Еще более определенно на протяжении той же дискуссии высказалась ученица А.В. Адо – Л.А. Пименова: «Что же было феодальным во Франции XVIII в.? Какую из сторон судьбы мы ни заберём для рассмотрения, везде картина будет неоднозначной и не уместится в рамки определения феодальный строй. Экономика была многоукладной, общество и государство кроме этого представляли собой сложное переплетение разнородных элементов»[149].

Вправду, результаты показавшихся незадолго то того изучений, а также самих А.В. Адо и Л.А. Пименовой, давали достаточно веские основания сомневаться в правомерности прошлых, классических для советской историографии представлений об экономике Ветхого порядка. Не смотря на то, что элементы комплекса сеньориальных взаимоотношений существовали во Франции впредь до самой Революции, а частично пережили и ее, они в XVIII в., уже никоим образом не игрались определяющей роли.
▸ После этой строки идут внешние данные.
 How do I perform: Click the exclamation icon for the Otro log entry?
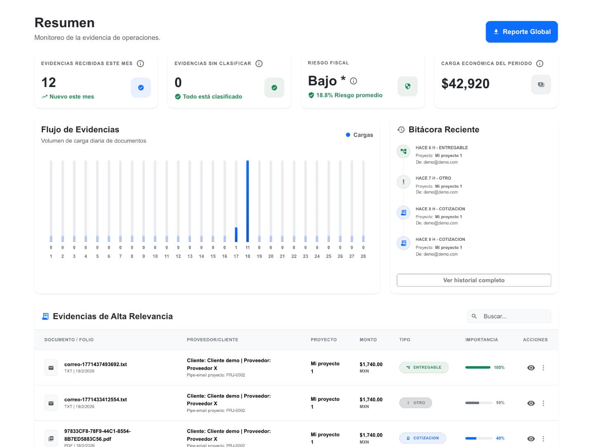(x=403, y=182)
Кроме того в регионах с архаичной структурой хозяйства часть сеньориальных повинностей в доходах сеньоров-землевладельцев редко превышала 40%[150]. В экономически же развитых районах она была и того меньше. Так, во владениях принца Конде в Парижском регионе повинности давали только 13% дохода, а в 12 сеньориях графа де Тессе, наибольшего хозяина Верхнего Мэна, – 10,8%[151]. Главная же масса поступлений шла от капиталистических и полукапиталистических способов ведения хозяйства.